Here’s an interesting photo from a Ontonagon, a little town on Lake Superior.

I hope they have a common room with a big old fireplace.

There will be Blood – I watched it.

Gee, I don’t know about this movie. Well, that is inaccurate; I do know something about it – I watched it once, fell asleep in the middle and then watched it over again. Today I watched scenes for a second and sometimes third time.

I think it is a sad movie; I wouldn’t rent it again or watch it if it shows up on TV in the future. And I am certain it will. I have seen it; I know what people are talking about when they speak of it; I understand the plot. I have done my homework. That is the way I think of it.

Not only did I find it sad, I found it slowly sad and getting sadder – maybe like a rock rolling downhill with  reverse momentum.

I have heard some think it is a great movie; I think maybe it could have been.

I’m sticking with No Country for Old Men when it comes to this year’s movies.

Thomas Bickle

I have written a few times before about Thomas Bickle, the last time HERE.

I have mentioned I keep a light – an amber light in a short simple lamp post on the window sill of my porch, the room in which I spend a great deal of my time. His light burns night and days, a 25 watt golden glow, and then yesterday I realized it had burned out. For a moment, I stopped short, but then I went and got another bulb and put it in. Thomas’ light will always burn in my house – for him, for his mom, for his dad – and I expect the bulb will quit again, or maybe the electricity will go out, or maybe the lamp will fall off the sill and break. So? I’ll get another bulb, wait for the electricity to come back on, pick up the lamp and if need be, replace it.

And during those times when Thomas’ light is “out” I will not worry, for I know the the light in my heart is always burning.

One of the entries on The Official Thomas Bickle Blog is “Holy Days” – why don’t you read it and send them all good wishes.

I would like a roadster . . . like Nancy Drew

I read Nancy Drew when she drove a roadster, not a convertible.
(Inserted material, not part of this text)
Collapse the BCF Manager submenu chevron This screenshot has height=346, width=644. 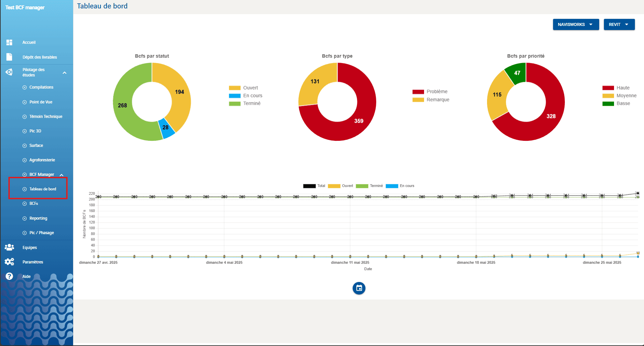coord(62,175)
I have no idea what she drives now – a cross over SUV? Today I saw a little Pontiac with only two seats, but I really would like a car with a teeny backseat so a second friend or a dog could come along. I also wanted my hair to be curly, although way back when, it was blonde like Nancy’s . . . but straight.  And I thought Carson was such a cool name for a father.

I started out with the Bobbsey Twin books – Freddie and Flossie and Bert and Nan. F & F were the younger twins. I think I was somewhere between their ages when I started reading. I didn’t think of myself as Flossie, but I liked Freddie, felt safe with him. I had a blond cousin who was much older named Alfred but we all called him Freddie, because everyone except me had know him when he was just a little fellow.

They said when he was a boy he would always come downstairs in the morning with a smile on his face. He died 21 years ago –  lung cancer. We still refer to him as Freddie. I remember he had a Willys and it was yellow and had a canvas top; one time, when I was little, he came from Purdue to pick up my mother and me and take us to Grandma’s.

The era of the little green car is over

Today I bought a burgundy Buick; we have always like Buicks and I can remember back in 1954 we had a Buick Special . . . and it had holes in the sides. It was blue; like I said, this one is burgundy with grey inside. I have never been much for caring what a car looked like-although, I usually do more than flip a coin to choose.

Ah, now the car seems more of a deep red than a burgundy. Oh, well. Let’s us do a little Indian Dance for the longevity and health of this bigger reddish car.

To tell the truth, the little green car wasn’t that little either – shoot, I loved that car – it was more of a smaller rectangle on top of a bigger rectangle. it had real foglights, the kind that stand by themselves on the front  between the grill and the headlight. I should bring it home and just go out and run the engine to hear the purr – problem is, diesel’s so darned expensive now, dontcha know.

One little prayer: Please don’t let me forget and put diesel in this new gasoline car.